- **Your objective**
Nothing but the lines from the one containing "This screenshot has height=1067, width=1023." through the end of the data should be output, each reproduced exactly.

- **Supplied data**
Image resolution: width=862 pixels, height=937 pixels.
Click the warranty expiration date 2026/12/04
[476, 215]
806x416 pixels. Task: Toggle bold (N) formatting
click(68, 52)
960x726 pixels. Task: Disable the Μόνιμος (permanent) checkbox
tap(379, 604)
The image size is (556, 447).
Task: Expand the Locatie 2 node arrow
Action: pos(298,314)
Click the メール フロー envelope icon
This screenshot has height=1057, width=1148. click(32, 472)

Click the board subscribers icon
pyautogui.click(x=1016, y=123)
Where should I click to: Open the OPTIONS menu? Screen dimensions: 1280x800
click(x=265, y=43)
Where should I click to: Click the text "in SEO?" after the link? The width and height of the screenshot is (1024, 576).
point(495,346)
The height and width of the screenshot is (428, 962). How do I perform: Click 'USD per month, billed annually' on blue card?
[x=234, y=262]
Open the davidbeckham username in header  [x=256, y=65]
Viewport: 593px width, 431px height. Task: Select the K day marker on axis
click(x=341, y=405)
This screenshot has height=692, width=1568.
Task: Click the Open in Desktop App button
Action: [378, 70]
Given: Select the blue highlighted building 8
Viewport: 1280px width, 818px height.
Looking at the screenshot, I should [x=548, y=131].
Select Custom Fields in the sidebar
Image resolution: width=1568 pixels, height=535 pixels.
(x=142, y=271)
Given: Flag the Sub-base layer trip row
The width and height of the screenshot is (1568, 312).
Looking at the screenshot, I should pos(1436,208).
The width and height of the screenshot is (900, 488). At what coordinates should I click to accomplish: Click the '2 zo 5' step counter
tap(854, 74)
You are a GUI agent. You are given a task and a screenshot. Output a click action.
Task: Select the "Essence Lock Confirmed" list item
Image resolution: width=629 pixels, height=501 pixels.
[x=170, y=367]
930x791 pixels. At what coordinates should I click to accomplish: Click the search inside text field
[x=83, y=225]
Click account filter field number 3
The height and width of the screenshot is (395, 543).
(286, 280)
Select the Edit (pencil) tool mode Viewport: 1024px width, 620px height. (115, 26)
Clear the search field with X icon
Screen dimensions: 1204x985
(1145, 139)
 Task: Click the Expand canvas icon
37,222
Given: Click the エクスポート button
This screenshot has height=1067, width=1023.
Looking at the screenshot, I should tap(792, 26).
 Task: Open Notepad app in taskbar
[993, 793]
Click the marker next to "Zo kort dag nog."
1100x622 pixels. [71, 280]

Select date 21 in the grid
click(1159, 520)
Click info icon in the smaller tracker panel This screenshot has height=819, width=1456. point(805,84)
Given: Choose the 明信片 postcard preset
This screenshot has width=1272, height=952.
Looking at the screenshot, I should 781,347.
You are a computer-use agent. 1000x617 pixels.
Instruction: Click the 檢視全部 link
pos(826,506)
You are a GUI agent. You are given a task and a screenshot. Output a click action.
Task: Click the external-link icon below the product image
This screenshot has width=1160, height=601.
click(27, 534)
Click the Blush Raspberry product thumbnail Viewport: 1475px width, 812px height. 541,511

- **Solution below**
This screenshot has height=1067, width=1023.
Looking at the screenshot, I should tap(792, 26).
 Task: Open Notepad app in taskbar
[993, 793]
Click the marker next to "Zo kort dag nog."
1100x622 pixels. [71, 280]

Select date 21 in the grid
click(1159, 520)
Click info icon in the smaller tracker panel This screenshot has height=819, width=1456. point(805,84)
Given: Choose the 明信片 postcard preset
This screenshot has width=1272, height=952.
Looking at the screenshot, I should 781,347.
You are a computer-use agent. 1000x617 pixels.
Instruction: Click the 檢視全部 link
pos(826,506)
You are a GUI agent. You are given a task and a screenshot. Output a click action.
Task: Click the external-link icon below the product image
This screenshot has width=1160, height=601.
click(27, 534)
Click the Blush Raspberry product thumbnail Viewport: 1475px width, 812px height. 541,511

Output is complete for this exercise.